- [Task goal]:
Transcribe the records that follow, preserving every word.

[Excerpts from a dataset]

════════

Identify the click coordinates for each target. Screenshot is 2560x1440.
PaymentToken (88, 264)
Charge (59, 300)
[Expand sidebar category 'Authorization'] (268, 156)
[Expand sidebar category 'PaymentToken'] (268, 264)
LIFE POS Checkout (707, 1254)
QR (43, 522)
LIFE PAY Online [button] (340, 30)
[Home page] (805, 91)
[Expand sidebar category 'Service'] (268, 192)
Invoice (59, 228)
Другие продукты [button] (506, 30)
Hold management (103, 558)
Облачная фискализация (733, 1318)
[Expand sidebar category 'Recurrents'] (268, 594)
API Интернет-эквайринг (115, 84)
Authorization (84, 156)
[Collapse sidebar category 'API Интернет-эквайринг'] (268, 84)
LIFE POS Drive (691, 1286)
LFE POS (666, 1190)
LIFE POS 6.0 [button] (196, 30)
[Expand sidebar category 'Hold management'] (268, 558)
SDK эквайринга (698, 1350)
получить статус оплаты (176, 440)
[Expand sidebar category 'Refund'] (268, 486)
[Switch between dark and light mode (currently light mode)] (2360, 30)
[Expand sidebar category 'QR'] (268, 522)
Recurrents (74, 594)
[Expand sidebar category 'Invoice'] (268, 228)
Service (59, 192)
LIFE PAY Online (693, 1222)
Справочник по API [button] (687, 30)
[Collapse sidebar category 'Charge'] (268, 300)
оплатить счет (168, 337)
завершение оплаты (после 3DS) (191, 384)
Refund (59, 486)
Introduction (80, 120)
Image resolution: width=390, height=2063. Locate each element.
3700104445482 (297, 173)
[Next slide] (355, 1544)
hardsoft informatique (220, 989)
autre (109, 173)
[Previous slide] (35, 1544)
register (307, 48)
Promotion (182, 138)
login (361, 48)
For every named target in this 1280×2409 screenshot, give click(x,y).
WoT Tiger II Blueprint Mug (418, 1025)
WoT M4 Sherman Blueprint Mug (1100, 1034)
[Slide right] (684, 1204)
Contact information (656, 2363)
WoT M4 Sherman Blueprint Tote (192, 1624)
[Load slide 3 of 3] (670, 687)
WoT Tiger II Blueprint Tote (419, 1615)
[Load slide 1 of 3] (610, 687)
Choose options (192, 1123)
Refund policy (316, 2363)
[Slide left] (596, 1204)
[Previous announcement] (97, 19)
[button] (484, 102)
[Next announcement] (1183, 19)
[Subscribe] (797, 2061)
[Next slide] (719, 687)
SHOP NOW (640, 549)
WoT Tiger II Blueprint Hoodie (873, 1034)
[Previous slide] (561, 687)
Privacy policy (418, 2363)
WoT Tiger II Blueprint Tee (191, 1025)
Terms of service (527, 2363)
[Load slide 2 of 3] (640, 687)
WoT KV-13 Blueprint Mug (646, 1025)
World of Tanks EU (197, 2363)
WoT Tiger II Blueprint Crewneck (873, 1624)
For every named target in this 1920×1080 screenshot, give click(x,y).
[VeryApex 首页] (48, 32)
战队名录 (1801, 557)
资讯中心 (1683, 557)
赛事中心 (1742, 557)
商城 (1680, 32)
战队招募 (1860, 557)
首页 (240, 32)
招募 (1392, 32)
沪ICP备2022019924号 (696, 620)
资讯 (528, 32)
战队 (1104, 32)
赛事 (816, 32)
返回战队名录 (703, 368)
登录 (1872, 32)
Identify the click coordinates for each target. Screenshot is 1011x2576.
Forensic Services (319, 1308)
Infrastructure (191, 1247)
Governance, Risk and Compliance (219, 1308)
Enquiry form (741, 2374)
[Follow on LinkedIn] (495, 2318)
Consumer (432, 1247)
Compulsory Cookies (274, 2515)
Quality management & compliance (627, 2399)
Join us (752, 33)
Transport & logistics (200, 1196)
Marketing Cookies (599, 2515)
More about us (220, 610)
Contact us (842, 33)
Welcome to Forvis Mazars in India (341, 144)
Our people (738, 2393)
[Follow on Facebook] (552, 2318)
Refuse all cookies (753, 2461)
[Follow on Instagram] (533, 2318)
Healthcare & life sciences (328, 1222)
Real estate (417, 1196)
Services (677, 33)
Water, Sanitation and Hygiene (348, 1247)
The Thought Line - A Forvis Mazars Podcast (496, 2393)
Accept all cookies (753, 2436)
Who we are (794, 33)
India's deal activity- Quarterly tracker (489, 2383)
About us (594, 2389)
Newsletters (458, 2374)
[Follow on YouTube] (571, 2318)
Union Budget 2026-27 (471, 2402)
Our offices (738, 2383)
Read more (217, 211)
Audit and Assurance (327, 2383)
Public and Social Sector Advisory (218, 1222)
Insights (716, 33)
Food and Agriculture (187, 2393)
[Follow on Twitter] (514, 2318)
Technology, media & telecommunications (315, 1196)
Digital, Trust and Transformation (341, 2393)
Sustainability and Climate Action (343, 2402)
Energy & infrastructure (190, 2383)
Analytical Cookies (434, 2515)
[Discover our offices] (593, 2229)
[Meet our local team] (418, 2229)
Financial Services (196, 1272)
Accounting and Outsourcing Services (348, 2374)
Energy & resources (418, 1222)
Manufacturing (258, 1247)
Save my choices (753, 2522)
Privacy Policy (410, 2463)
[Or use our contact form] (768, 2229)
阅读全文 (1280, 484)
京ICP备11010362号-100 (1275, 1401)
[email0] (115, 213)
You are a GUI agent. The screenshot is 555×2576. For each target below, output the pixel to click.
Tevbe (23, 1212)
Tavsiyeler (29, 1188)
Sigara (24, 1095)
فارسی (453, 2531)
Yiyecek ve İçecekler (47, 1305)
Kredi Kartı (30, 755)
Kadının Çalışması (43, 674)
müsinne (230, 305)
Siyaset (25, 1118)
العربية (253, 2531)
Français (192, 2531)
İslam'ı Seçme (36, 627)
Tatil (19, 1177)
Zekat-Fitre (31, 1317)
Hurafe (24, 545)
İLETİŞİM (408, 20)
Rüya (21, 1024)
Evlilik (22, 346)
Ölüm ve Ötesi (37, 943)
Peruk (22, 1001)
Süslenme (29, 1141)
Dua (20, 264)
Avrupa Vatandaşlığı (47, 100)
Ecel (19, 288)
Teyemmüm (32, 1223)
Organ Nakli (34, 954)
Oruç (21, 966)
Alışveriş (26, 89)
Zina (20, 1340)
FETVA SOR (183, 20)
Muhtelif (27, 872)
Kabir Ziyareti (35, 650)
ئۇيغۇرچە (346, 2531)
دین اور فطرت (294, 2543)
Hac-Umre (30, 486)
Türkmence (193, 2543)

════════

- [Response]:
Identify the click coordinates for each target. Screenshot is 2560x1440.
PaymentToken (88, 264)
Charge (59, 300)
[Expand sidebar category 'Authorization'] (268, 156)
[Expand sidebar category 'PaymentToken'] (268, 264)
LIFE POS Checkout (707, 1254)
QR (43, 522)
LIFE PAY Online [button] (340, 30)
[Home page] (805, 91)
[Expand sidebar category 'Service'] (268, 192)
Invoice (59, 228)
Другие продукты [button] (506, 30)
Hold management (103, 558)
Облачная фискализация (733, 1318)
[Expand sidebar category 'Recurrents'] (268, 594)
API Интернет-эквайринг (115, 84)
Authorization (84, 156)
[Collapse sidebar category 'API Интернет-эквайринг'] (268, 84)
LIFE POS Drive (691, 1286)
LFE POS (666, 1190)
LIFE POS 6.0 [button] (196, 30)
[Expand sidebar category 'Hold management'] (268, 558)
SDK эквайринга (698, 1350)
получить статус оплаты (176, 440)
[Expand sidebar category 'Refund'] (268, 486)
[Switch between dark and light mode (currently light mode)] (2360, 30)
[Expand sidebar category 'QR'] (268, 522)
Recurrents (74, 594)
[Expand sidebar category 'Invoice'] (268, 228)
Service (59, 192)
LIFE PAY Online (693, 1222)
Справочник по API [button] (687, 30)
[Collapse sidebar category 'Charge'] (268, 300)
оплатить счет (168, 337)
завершение оплаты (после 3DS) (191, 384)
Refund (59, 486)
Introduction (80, 120)
Image resolution: width=390, height=2063. Locate each element.
3700104445482 (297, 173)
[Next slide] (355, 1544)
hardsoft informatique (220, 989)
autre (109, 173)
[Previous slide] (35, 1544)
register (307, 48)
Promotion (182, 138)
login (361, 48)
For every named target in this 1280×2409 screenshot, give click(x,y).
WoT Tiger II Blueprint Mug (418, 1025)
WoT M4 Sherman Blueprint Mug (1100, 1034)
[Slide right] (684, 1204)
Contact information (656, 2363)
WoT M4 Sherman Blueprint Tote (192, 1624)
[Load slide 3 of 3] (670, 687)
WoT Tiger II Blueprint Tote (419, 1615)
[Load slide 1 of 3] (610, 687)
Choose options (192, 1123)
Refund policy (316, 2363)
[Slide left] (596, 1204)
[Previous announcement] (97, 19)
[button] (484, 102)
[Next announcement] (1183, 19)
[Subscribe] (797, 2061)
[Next slide] (719, 687)
SHOP NOW (640, 549)
WoT Tiger II Blueprint Hoodie (873, 1034)
[Previous slide] (561, 687)
Privacy policy (418, 2363)
WoT Tiger II Blueprint Tee (191, 1025)
Terms of service (527, 2363)
[Load slide 2 of 3] (640, 687)
WoT KV-13 Blueprint Mug (646, 1025)
World of Tanks EU (197, 2363)
WoT Tiger II Blueprint Crewneck (873, 1624)
For every named target in this 1920×1080 screenshot, give click(x,y).
[VeryApex 首页] (48, 32)
战队名录 (1801, 557)
资讯中心 (1683, 557)
赛事中心 (1742, 557)
商城 (1680, 32)
战队招募 (1860, 557)
首页 (240, 32)
招募 (1392, 32)
沪ICP备2022019924号 (696, 620)
资讯 (528, 32)
战队 (1104, 32)
赛事 (816, 32)
返回战队名录 (703, 368)
登录 (1872, 32)
Identify the click coordinates for each target. Screenshot is 1011x2576.
Forensic Services (319, 1308)
Infrastructure (191, 1247)
Governance, Risk and Compliance (219, 1308)
Enquiry form (741, 2374)
[Follow on LinkedIn] (495, 2318)
Consumer (432, 1247)
Compulsory Cookies (274, 2515)
Quality management & compliance (627, 2399)
Join us (752, 33)
Transport & logistics (200, 1196)
Marketing Cookies (599, 2515)
More about us (220, 610)
Contact us (842, 33)
Welcome to Forvis Mazars in India (341, 144)
Our people (738, 2393)
[Follow on Facebook] (552, 2318)
Refuse all cookies (753, 2461)
[Follow on Instagram] (533, 2318)
Healthcare & life sciences (328, 1222)
Real estate (417, 1196)
Services (677, 33)
Water, Sanitation and Hygiene (348, 1247)
The Thought Line - A Forvis Mazars Podcast (496, 2393)
Accept all cookies (753, 2436)
Who we are (794, 33)
India's deal activity- Quarterly tracker (489, 2383)
About us (594, 2389)
Newsletters (458, 2374)
[Follow on YouTube] (571, 2318)
Union Budget 2026-27 (471, 2402)
Our offices (738, 2383)
Read more (217, 211)
Audit and Assurance (327, 2383)
Public and Social Sector Advisory (218, 1222)
Insights (716, 33)
Food and Agriculture (187, 2393)
[Follow on Twitter] (514, 2318)
Technology, media & telecommunications (315, 1196)
Digital, Trust and Transformation (341, 2393)
Sustainability and Climate Action (343, 2402)
Energy & infrastructure (190, 2383)
Analytical Cookies (434, 2515)
[Discover our offices] (593, 2229)
[Meet our local team] (418, 2229)
Financial Services (196, 1272)
Accounting and Outsourcing Services (348, 2374)
Energy & resources (418, 1222)
Manufacturing (258, 1247)
Save my choices (753, 2522)
Privacy Policy (410, 2463)
[Or use our contact form] (768, 2229)
阅读全文 (1280, 484)
京ICP备11010362号-100 (1275, 1401)
[email0] (115, 213)
You are a GUI agent. The screenshot is 555×2576. For each target below, output the pixel to click.
Tevbe (23, 1212)
Tavsiyeler (29, 1188)
Sigara (24, 1095)
فارسی (453, 2531)
Yiyecek ve İçecekler (47, 1305)
Kredi Kartı (30, 755)
Kadının Çalışması (43, 674)
müsinne (230, 305)
Siyaset (25, 1118)
العربية (253, 2531)
Français (192, 2531)
İslam'ı Seçme (36, 627)
Tatil (19, 1177)
Zekat-Fitre (31, 1317)
Hurafe (24, 545)
İLETİŞİM (408, 20)
Rüya (21, 1024)
Evlilik (22, 346)
Ölüm ve Ötesi (37, 943)
Peruk (22, 1001)
Süslenme (29, 1141)
Dua (20, 264)
Avrupa Vatandaşlığı (47, 100)
Ecel (19, 288)
Teyemmüm (32, 1223)
Organ Nakli (34, 954)
Oruç (21, 966)
Alışveriş (26, 89)
Zina (20, 1340)
FETVA SOR (183, 20)
Muhtelif (27, 872)
Kabir Ziyareti (35, 650)
ئۇيغۇرچە (346, 2531)
دین اور فطرت (294, 2543)
Hac-Umre (30, 486)
Türkmence (193, 2543)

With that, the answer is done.